### EXERCISE GOAL
Format the records as a numbered list, starting with the line that contains "Task: Click the Personalize button" and going on through the line that contains "Action: (508, 801)". Skip any blank lines and leave the pictures out.

### DATA SHOWN
========================================

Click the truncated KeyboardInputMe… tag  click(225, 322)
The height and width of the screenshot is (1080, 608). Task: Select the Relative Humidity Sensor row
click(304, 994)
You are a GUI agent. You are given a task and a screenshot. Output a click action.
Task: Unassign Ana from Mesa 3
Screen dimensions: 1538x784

========================================

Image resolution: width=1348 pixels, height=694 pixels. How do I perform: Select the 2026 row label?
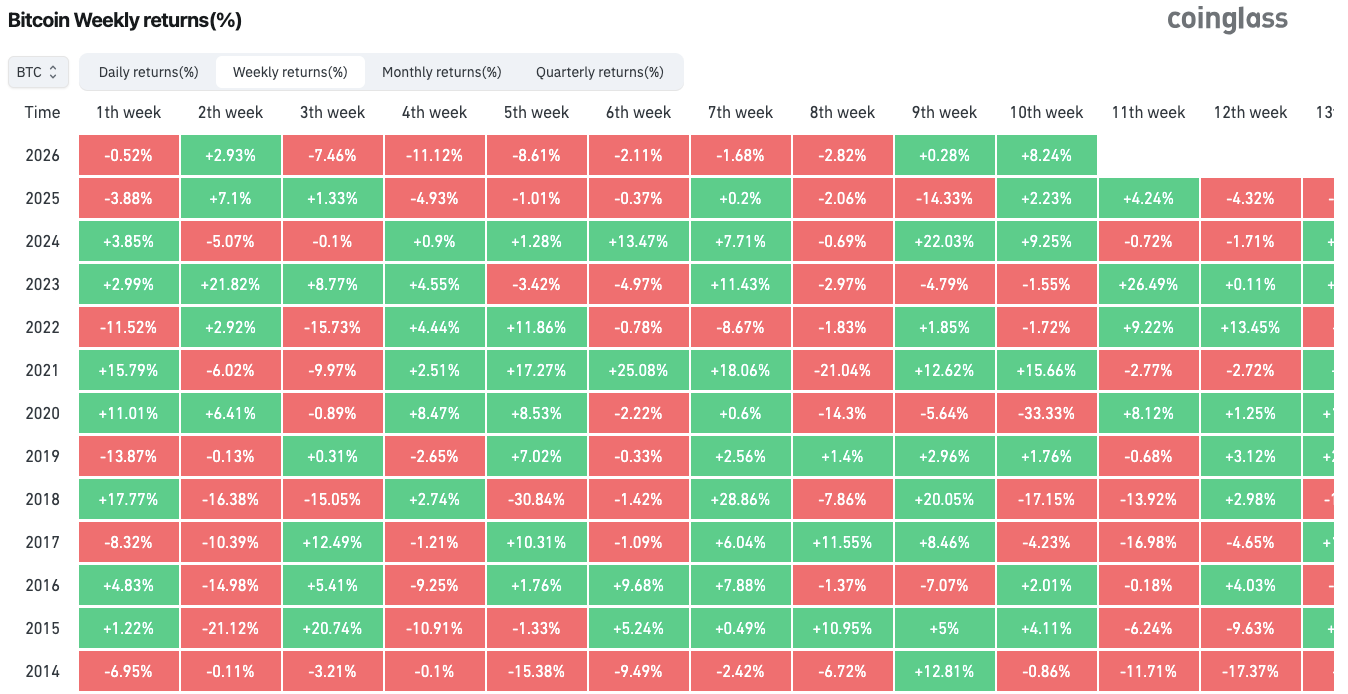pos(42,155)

========================================

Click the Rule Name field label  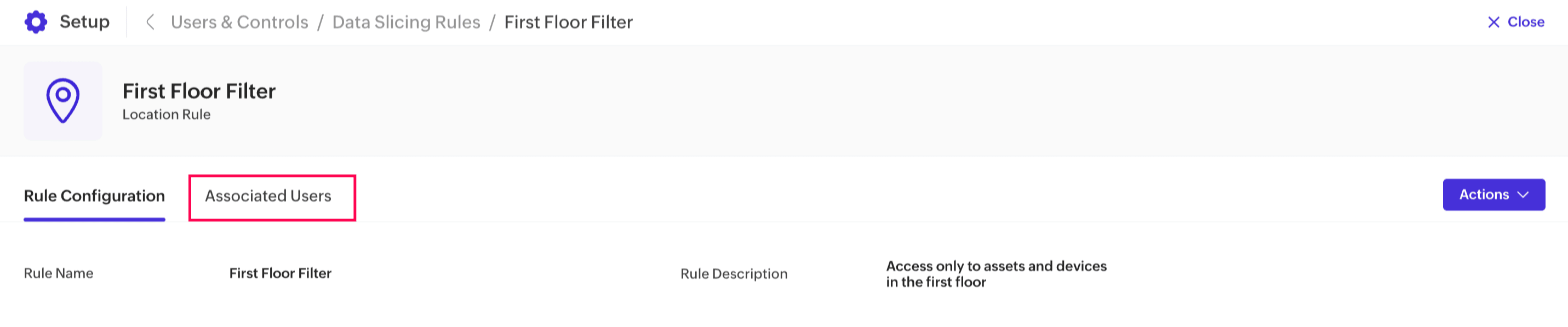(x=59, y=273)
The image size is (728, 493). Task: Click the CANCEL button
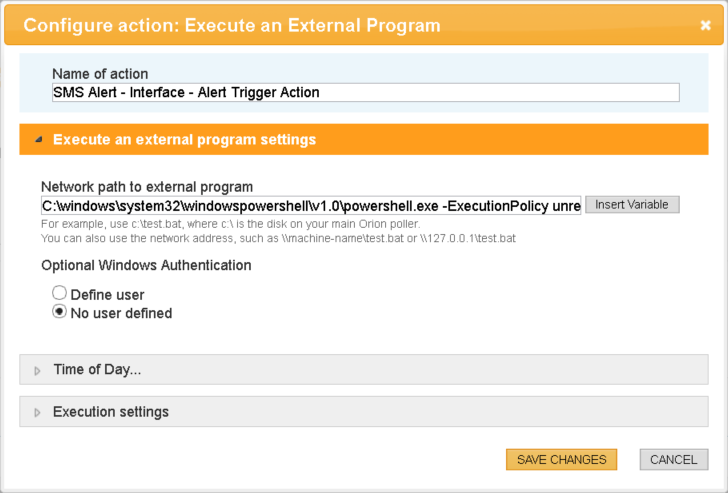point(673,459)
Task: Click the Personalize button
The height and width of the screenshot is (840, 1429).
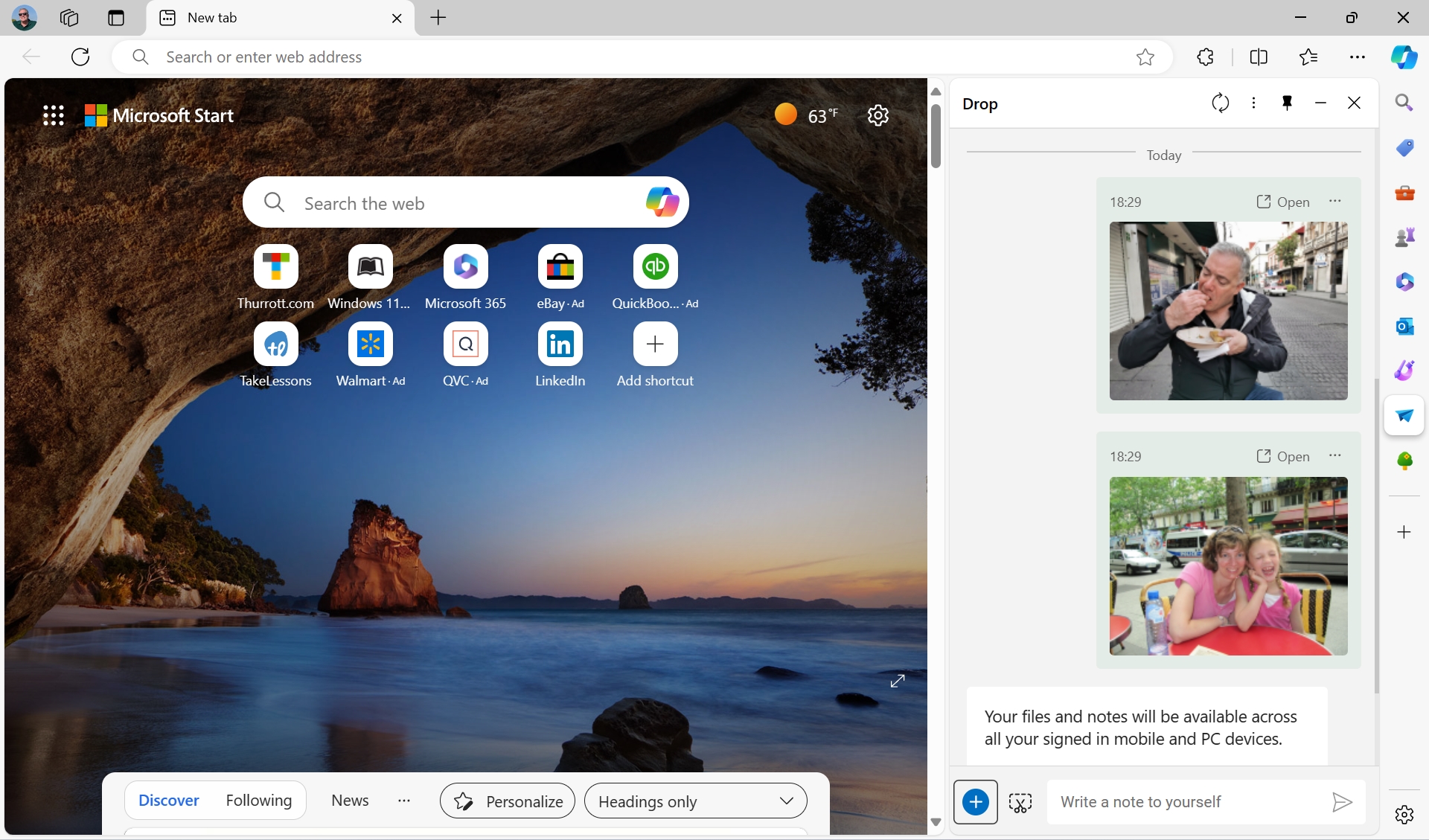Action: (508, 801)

========================================

### EXPECTED ANSWER
1. Task: Click the Personalize button
2. The height and width of the screenshot is (840, 1429).
3. Action: (508, 801)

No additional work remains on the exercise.